> **Your task**
I need every line of the material below that includes the string "will".

> **Data for review**
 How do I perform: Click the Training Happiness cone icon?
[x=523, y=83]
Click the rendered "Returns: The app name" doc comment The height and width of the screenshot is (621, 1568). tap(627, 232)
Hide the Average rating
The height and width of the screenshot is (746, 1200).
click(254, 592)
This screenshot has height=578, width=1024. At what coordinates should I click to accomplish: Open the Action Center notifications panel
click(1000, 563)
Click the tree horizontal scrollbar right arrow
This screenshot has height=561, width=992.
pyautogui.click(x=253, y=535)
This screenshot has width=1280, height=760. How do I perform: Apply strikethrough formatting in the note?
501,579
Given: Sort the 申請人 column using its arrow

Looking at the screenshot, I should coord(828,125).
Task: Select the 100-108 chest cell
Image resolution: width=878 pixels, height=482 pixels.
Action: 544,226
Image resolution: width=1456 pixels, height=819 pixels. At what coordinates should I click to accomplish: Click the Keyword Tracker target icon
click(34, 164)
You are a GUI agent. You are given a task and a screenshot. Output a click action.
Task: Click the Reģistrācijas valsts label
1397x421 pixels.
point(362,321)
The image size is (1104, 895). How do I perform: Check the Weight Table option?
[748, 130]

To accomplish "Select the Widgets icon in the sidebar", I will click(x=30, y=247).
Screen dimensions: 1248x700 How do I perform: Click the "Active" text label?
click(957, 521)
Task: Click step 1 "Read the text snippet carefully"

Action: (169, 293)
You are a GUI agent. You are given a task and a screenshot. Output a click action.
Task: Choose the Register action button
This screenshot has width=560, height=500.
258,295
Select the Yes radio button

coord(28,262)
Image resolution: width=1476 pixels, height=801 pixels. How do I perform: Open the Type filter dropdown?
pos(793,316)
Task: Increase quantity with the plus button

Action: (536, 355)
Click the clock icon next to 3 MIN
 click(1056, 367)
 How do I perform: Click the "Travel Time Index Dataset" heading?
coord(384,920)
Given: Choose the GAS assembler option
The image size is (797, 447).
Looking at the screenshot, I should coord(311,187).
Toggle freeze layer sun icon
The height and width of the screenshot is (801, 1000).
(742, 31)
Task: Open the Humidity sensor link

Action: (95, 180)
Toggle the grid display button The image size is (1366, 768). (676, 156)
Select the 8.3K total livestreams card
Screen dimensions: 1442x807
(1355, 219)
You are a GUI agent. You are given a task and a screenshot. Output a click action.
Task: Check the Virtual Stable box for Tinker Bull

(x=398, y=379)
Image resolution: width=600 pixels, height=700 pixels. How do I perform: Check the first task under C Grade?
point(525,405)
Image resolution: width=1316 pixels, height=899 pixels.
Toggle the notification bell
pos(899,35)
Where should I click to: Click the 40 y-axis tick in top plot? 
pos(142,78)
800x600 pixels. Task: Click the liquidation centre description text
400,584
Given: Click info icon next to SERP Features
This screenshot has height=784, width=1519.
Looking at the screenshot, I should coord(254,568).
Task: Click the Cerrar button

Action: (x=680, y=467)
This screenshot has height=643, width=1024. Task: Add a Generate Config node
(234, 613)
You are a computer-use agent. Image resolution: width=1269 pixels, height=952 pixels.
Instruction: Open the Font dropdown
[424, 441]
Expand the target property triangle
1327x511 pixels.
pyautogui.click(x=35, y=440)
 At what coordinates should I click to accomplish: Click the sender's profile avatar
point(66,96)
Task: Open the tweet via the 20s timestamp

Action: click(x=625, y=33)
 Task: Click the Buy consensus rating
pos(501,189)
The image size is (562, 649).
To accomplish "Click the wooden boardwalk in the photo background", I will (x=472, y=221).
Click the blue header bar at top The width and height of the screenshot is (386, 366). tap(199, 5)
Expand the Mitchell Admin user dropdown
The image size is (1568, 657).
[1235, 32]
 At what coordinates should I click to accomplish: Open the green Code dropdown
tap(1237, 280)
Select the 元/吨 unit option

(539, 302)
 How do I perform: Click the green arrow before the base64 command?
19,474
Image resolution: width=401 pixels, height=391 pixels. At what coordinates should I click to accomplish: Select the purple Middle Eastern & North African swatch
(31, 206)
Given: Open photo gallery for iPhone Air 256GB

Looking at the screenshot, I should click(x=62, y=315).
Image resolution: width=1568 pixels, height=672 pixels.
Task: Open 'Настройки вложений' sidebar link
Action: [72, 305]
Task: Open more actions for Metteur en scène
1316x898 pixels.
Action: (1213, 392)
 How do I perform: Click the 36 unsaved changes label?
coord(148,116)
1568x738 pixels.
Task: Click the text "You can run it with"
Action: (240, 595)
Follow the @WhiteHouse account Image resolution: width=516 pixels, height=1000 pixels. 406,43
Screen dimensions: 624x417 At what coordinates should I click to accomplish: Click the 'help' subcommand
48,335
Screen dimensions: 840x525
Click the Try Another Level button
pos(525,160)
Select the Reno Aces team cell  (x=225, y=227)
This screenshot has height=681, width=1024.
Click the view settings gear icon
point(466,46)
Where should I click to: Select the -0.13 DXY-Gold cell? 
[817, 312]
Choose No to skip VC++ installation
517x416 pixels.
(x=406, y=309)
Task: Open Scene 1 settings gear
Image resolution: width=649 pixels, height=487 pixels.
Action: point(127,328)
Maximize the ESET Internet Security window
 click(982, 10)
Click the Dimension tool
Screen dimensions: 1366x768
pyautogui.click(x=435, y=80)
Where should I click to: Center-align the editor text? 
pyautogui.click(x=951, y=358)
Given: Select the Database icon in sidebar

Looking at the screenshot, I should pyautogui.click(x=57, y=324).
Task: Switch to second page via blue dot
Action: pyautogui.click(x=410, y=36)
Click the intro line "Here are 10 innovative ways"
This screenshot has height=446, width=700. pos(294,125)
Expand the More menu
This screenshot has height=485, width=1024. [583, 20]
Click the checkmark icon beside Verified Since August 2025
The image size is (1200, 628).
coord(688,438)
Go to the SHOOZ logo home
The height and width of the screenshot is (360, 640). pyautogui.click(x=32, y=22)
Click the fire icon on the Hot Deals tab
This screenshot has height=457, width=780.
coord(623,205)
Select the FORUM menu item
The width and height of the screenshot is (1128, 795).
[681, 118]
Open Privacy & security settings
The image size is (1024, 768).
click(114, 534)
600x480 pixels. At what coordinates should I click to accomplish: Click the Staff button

> **Output below**
To accomplish "Select the Widgets icon in the sidebar", I will click(x=30, y=247).
To accomplish "Click the wooden boardwalk in the photo background", I will (x=472, y=221).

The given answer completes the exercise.